Charms are magic items of lesser power. All but True Charms are single use, with True Charms lasting longer but usually fading over time. Charms usually have small bonuses and are not detectable by the enemy; they are only empowered items and trinkets. Characters may have several charms at any given time.

== Appearance in other media ==
Fantasy Flight Games released a Runebound: Midnight board game in 2006.
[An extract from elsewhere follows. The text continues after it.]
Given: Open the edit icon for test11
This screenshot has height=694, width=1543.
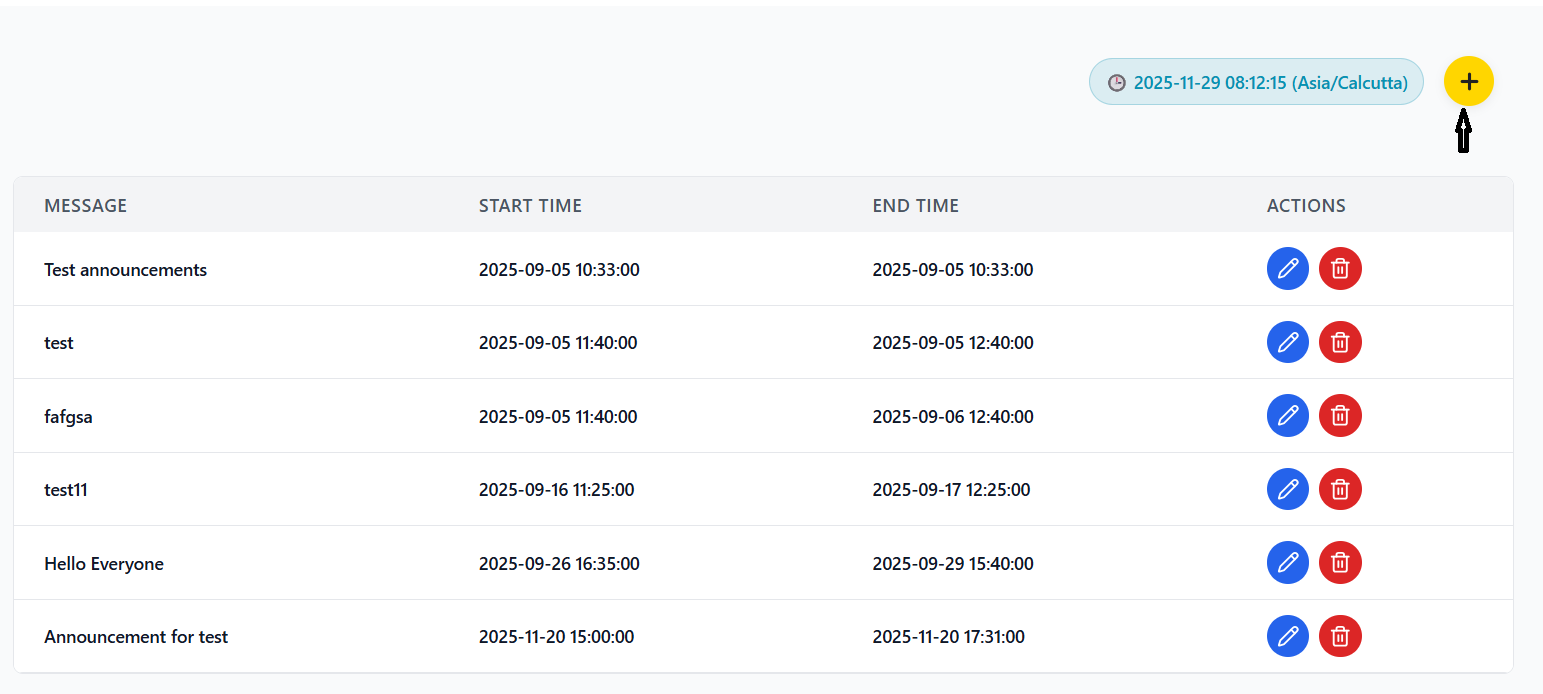Looking at the screenshot, I should [1288, 489].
In April 2006, Fantasy Flight Games started a division for media production and released The Midnight Chronicles film on DVD in 2008 along with a role-playing game adventure for Dungeons & Dragons 4th Edition. This live-action movie was based on the Midnight setting, and was produced with the intention of being used as the pilot for a TV series. However, it was not picked up and remains as a stand-alone movie.

==Reception==
Shannon Appelcline noted that Midnight "was a bigger hit" than Fantasy Flight's other release of 2003, Dawnforge, and commented that it "detailed a fantasy realm that felt broadly like Middle-earth but with a single and notable change: the bad guys had won. The result was a dark and gloomy gameworld that was the best received of all of FFG's campaign releases."

Midnight won the 2003 Gold Ennie Award for "Best Campaign Setting" and the Silver Ennie Award for "Best Art, Cover".

In a review of Midnight Second Edition in Black Gate, Tom Doolan said "The history of the world is rich and well-developed. The layout is intuitive and clearly divided into sections, allowing DMs to parcel out information to players on a need to know basis. The artwork is top notch, and the overall design supports the feel of the world nicely."